Minister, u hebt hier nu toch wel baanbrekend werk kunnen verrichten door voor het zomerreces in het kader van de conceptnota binnen de Vlaamse Regering een akkoord uit de brand te slepen. Er moet natuurlijk nog een kaart worden uitgewerkt, en een aantal percelen voldoen niet aan de vandaag bestaande definitie van ‘historisch permanent grasland’. Zij kunnen dus niet via het Natuurdecreet worden beschermd. Daarom werd ervoor gekozen om dit te doen via het gemeenschappelijk landbouwbeleid (GLB), waarbij ze worden aangeduid als ‘ecologisch kwetsbaar blijvend grasland’ (EKBG).
Ook percelen die cultuurhistorisch eeuwenlang grasland zijn, kunnen aangeduid worden als EKBG. Op deze percelen, veelal gelegen in agrarisch gebied, geldt een verbod op scheuren, terwijl de gangbare landbouwbedrijfsvoering er mogelijk blijft. We spreken dan over bemesten, doorzaaien en dergelijke meer. Het GLB biedt dus een kader waarmee we deze poldergraslanden juridisch robuust kunnen beschermen. De natuurwaarde wordt op die manier verankerd terwijl de landbouwuitbating mogelijk blijft. Dat is het evenwicht dat men in dit dossier wilde verkrijgen.
Verder zijn er nog percelen die noch soortenrijk noch reliëfrijk zijn en die dus enkel fauna in zich hebben. Met betrekking tot deze percelen wordt bekeken hoe binnen de Oostkustpolder een beperking kan worden opgelegd voor het scheuren van het blijvend grasland. Daarbij probeert men de daling van die permanente graslanden in dat poldercomplex te beperken tot maximum 5 procent. Deze regeling bewijst dat de vergroening van het GLB wel degelijk in staat is om natuurwaarden voor een deel te verankeren. Om een aantal misverstanden te vermijden en om een aantal verduidelijkingen te bieden, heb ik hier enkele vragen.
Minister, de bescherming van het EKBG verloopt via het GLB. Worden percelen van particulieren ook aangeduid als EKBG en geldt de bescherming van EKBG ook voor particulieren?
Hoe worden de EKBG-percelen gecontroleerd? Welke sancties zouden er volgen wanneer er een overtreding op het scheurverbod zou worden vastgesteld?
Kunnen landbouwers voor bijkomende subsidies in aanmerking komen? Kan het feit dat een perceel als EKBG gequoteerd staat aanleiding geven tot een extra premie vanuit het GLB?

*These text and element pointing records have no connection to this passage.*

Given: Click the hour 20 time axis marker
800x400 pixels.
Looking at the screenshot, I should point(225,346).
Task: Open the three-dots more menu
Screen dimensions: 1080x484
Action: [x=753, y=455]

Hoe en wanneer worden de landbouwers op de hoogte gebracht over de status van hun percelen? Wanneer en op welke manier wordt de kaart die nodig is om dit te weten, definitief ter beschikking gesteld?
Wat gebeurt er na afloop van het GLB 2020? Is er overleg geweest met de Europese Commissie om de Oostkustpolder als apart gebied te beschouwen voor het behoud van het areaal blijvend grasland?

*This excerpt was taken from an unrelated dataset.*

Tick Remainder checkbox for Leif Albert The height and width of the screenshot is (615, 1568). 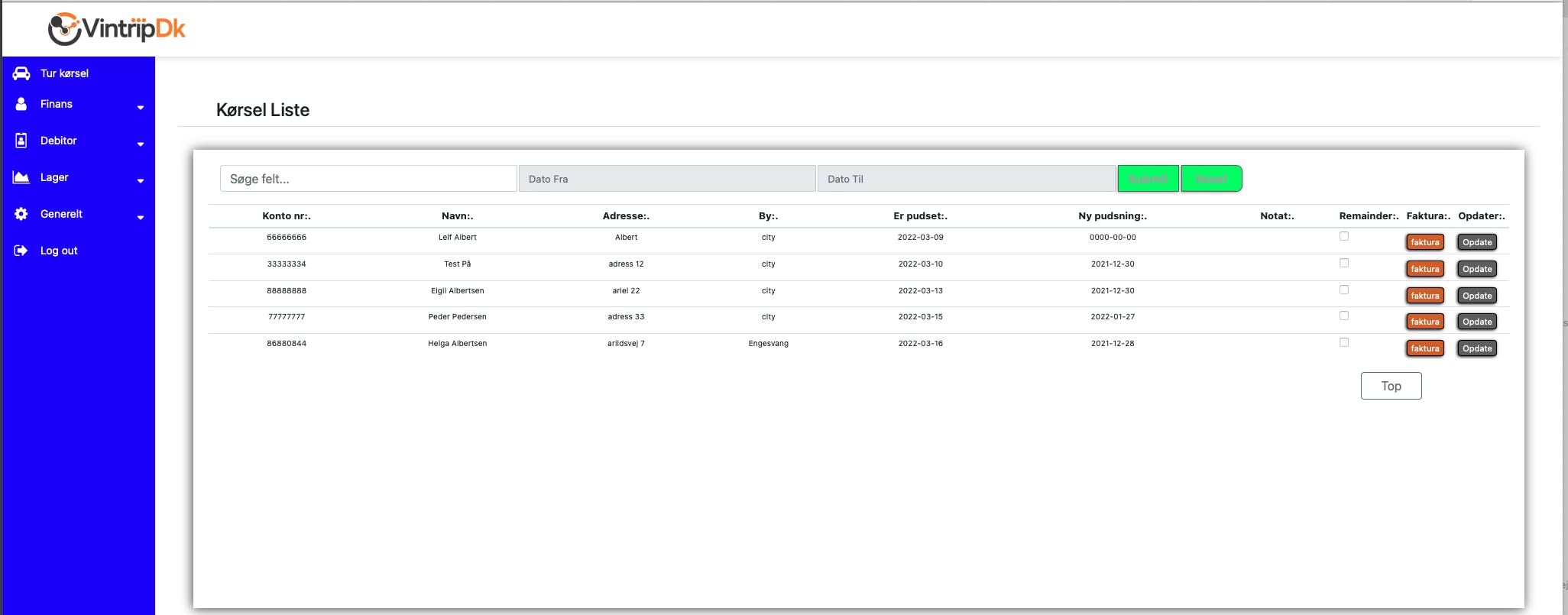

De heer Vandaele heeft het woord.
Voorzitter, de heer Dochy en ikzelf hebben samen in dit dossier een traject afgelegd. Uiteindelijk heeft de Vlaamse Regering beslist om te kiezen voor een bescherming via het landbouwspoor, zoals de heer Dochy net uitlegde, en niet via het natuurspoor, zoals het voor de poldergraslanden eerder gebeurde. Dat was niet mijn eerste keuze. Mijnheer Dochy, we hadden ook de definitie waarover u het net had, kunnen aanpassen.
Minister, als een en ander correct wordt uitgevoerd en uitgewerkt, geloof ik wel dat dit kan werken. Ik begrijp dat u eerstdaags met dit dossier nog eens en wellicht de laatste keer naar de regering gaat. Ik hoop dan ook van harte dat de manier van werken waarvoor we nu hebben gekozen, inderdaad resultaat oplevert, zodat dit dossier ook echt van de baan is. De heer Dochy verwees naar de lange voorgeschiedenis van twintig jaar. Ik hoop dat we de discussie morgen of overmorgen niet opnieuw moeten opnemen, want daar is noch de landbouw noch de natuur mee gebaat. Wij willen de methode waarvoor nu werd gekozen, in elk geval een kans geven. Minister, wij rekenen op u om dat voluntaristisch en zo efficiënt mogelijk uit te voeren.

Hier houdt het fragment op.